Posted by:国語力研究所代表 at 2008年01月04日(金) 04:06
レムの作品を読む場合、すかっとした謎解きを期待するとえらい目にあいます。どうももやもやとしたものが残る場合が多いのです。もちろん、どの時期のレムを読むかによって多少異なってくるのですが、基本的にレムは人間の認識力あるいは科学による説明可能性を疑っているのだと思います。

エデンの場合はまだ科学あるいは科学者に対する楽天的な信頼があり、比較的謎解きがスムーズにいっていますが、それでもどうもすっきりしない部分が残ったはずです。それはたぶんレムが意図したことなのだと思います。もしもわたしたちがエデンに降り立ったとしても、これぐらいのことしか理解できないのだよとレムは言いたいのでしょう。そういう意味でリアルな展開なわけです。

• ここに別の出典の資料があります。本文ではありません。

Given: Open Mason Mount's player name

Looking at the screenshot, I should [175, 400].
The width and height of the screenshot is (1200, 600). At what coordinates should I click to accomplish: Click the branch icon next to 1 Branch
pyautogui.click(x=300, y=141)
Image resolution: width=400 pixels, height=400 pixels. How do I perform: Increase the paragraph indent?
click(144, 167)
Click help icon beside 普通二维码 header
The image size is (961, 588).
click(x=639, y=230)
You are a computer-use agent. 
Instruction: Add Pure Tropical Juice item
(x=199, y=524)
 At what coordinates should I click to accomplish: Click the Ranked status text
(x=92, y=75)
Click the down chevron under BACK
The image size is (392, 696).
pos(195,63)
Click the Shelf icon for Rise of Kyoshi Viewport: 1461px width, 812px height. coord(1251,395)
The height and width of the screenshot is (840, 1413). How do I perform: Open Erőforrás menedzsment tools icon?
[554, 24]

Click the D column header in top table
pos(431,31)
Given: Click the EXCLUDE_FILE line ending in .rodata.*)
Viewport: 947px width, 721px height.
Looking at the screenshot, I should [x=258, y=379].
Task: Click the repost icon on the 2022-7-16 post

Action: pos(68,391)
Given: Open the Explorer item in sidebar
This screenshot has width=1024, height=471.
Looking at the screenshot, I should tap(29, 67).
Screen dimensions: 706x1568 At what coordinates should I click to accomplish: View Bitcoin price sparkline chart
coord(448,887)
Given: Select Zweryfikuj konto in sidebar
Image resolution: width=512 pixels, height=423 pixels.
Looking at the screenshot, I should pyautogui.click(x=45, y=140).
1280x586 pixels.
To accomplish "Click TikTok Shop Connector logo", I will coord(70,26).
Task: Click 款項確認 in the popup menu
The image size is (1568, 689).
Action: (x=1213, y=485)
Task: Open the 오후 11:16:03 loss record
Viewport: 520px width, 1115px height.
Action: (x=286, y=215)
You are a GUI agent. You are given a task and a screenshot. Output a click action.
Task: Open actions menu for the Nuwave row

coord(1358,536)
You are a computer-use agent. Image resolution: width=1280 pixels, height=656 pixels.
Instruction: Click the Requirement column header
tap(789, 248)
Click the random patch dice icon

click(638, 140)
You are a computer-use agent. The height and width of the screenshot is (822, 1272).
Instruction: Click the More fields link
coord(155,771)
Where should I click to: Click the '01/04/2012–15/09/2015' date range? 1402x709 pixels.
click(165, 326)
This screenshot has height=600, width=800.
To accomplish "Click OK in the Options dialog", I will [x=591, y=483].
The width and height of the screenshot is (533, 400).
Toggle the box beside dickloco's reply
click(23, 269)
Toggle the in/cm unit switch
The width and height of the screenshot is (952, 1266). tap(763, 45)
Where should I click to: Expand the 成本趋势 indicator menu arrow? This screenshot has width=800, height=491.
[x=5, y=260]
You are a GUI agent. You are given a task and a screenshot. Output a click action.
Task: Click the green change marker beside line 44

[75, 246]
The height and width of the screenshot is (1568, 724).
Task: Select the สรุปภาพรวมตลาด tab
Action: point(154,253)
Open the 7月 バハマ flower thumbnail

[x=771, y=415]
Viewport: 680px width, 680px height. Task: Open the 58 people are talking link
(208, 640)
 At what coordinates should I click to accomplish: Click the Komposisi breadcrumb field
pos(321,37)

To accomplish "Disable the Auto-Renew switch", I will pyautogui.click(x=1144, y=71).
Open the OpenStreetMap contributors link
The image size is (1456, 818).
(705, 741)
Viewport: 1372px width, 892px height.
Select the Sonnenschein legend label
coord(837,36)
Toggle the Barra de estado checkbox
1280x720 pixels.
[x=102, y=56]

言ってみればレムは人間の知性に十全の信頼を置いていないのですね。でもそうでありながらも、個と全の問題や個人のアイデンティティの問題、客観世界と主観との関わりなどの哲学的命題を作品のなかで追及するという面がレムにはあります。また、エデンやソラリスや天の声のような人間の認識の枠組みにうまく収まりきらない存在を、レム自身の懐疑の対象となっている知性の力で生みだしてもいます。そこらのある種矛盾しているとも言える絡み具合がファンにとってはこたえられないわけです。

とは言え、わたしは基本的にはレムが好きなのですが、時にレムのその超然とした姿勢にしんどさを覚えるときもあります。そんな時は田中啓文やアスプリンなどを読んだりします。

何やら異様に長大なレスになってしまいました。レムについてはいずれもう少し詳しくブログで書くことにします。